In the entries below, every line that contains "beside" must be located and copied.
Supplied information below:
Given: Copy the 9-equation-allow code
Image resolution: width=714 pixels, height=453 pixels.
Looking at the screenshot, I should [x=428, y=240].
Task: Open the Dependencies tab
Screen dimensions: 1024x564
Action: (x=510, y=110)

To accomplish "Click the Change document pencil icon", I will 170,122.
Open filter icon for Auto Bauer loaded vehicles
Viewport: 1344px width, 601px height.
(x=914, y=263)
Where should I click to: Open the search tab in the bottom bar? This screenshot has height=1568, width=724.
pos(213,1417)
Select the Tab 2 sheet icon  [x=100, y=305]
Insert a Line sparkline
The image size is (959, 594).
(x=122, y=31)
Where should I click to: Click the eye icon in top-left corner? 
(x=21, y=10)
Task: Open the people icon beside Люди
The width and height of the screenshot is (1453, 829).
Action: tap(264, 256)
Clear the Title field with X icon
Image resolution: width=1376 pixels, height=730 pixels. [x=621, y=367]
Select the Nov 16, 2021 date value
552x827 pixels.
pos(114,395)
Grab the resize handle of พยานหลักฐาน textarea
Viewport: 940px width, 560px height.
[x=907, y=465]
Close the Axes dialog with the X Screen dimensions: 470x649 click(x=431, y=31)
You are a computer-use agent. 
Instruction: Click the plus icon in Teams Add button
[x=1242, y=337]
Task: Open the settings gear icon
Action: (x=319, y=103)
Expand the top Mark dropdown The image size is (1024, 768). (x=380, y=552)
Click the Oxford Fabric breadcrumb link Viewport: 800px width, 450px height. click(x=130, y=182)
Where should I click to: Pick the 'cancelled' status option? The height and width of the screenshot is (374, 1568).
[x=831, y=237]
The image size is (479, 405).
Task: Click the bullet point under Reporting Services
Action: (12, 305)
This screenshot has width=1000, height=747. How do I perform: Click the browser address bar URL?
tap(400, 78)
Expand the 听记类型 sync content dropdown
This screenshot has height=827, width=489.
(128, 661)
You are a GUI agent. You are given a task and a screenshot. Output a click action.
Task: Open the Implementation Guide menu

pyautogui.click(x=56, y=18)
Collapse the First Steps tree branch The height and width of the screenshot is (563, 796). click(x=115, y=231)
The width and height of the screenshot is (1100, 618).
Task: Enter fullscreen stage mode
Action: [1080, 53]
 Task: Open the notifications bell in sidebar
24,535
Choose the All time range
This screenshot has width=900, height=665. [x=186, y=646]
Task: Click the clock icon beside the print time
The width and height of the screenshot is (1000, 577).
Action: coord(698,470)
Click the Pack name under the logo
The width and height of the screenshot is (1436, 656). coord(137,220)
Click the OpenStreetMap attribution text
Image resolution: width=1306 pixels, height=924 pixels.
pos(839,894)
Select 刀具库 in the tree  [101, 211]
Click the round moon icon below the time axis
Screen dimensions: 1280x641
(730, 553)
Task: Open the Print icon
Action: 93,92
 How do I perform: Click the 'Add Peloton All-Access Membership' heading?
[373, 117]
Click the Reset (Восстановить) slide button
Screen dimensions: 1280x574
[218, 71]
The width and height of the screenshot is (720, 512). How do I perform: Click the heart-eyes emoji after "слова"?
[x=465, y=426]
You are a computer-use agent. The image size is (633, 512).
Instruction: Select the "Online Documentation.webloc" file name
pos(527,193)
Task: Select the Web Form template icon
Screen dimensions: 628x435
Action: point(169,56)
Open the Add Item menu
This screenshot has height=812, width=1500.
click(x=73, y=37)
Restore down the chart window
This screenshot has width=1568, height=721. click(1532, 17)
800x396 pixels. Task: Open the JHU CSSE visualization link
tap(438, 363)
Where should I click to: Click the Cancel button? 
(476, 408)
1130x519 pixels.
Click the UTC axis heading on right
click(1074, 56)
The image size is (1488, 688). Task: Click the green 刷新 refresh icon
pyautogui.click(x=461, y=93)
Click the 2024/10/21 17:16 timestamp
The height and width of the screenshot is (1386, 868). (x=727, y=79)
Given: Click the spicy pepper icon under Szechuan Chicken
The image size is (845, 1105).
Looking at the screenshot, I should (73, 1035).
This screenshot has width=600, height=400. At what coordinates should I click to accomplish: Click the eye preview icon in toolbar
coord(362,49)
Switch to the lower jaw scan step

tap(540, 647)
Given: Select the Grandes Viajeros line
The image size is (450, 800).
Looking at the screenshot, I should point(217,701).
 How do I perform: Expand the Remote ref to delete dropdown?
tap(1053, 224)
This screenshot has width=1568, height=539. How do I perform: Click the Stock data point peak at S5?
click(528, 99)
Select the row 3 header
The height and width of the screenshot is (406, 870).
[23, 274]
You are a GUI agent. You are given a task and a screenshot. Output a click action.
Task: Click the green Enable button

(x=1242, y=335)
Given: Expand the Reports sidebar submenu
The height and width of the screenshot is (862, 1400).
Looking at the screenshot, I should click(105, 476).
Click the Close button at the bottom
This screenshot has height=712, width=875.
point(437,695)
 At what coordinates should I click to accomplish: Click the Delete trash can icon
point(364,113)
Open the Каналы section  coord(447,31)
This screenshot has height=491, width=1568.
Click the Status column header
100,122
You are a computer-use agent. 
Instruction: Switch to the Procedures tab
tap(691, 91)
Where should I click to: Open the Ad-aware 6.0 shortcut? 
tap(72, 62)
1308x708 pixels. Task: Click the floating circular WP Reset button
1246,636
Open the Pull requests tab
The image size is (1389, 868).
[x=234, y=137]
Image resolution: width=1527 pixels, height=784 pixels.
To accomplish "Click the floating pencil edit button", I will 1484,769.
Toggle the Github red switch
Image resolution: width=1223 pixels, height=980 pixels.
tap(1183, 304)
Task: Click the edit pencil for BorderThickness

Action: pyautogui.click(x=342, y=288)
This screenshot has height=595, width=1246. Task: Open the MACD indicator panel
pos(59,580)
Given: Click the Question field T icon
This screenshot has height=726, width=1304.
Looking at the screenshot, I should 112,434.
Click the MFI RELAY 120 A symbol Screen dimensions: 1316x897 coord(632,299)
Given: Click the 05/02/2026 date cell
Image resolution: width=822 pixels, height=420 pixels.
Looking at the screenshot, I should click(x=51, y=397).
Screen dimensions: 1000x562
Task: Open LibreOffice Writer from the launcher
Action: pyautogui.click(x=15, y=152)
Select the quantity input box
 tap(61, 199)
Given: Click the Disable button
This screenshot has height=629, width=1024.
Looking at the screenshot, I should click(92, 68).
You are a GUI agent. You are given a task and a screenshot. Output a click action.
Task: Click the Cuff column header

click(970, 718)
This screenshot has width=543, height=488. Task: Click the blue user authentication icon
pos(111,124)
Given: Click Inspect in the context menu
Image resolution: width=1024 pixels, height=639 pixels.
End of Supplied information.
• _Solution to this task_
Task: Open the people icon beside Люди
Task: Click the clock icon beside the print time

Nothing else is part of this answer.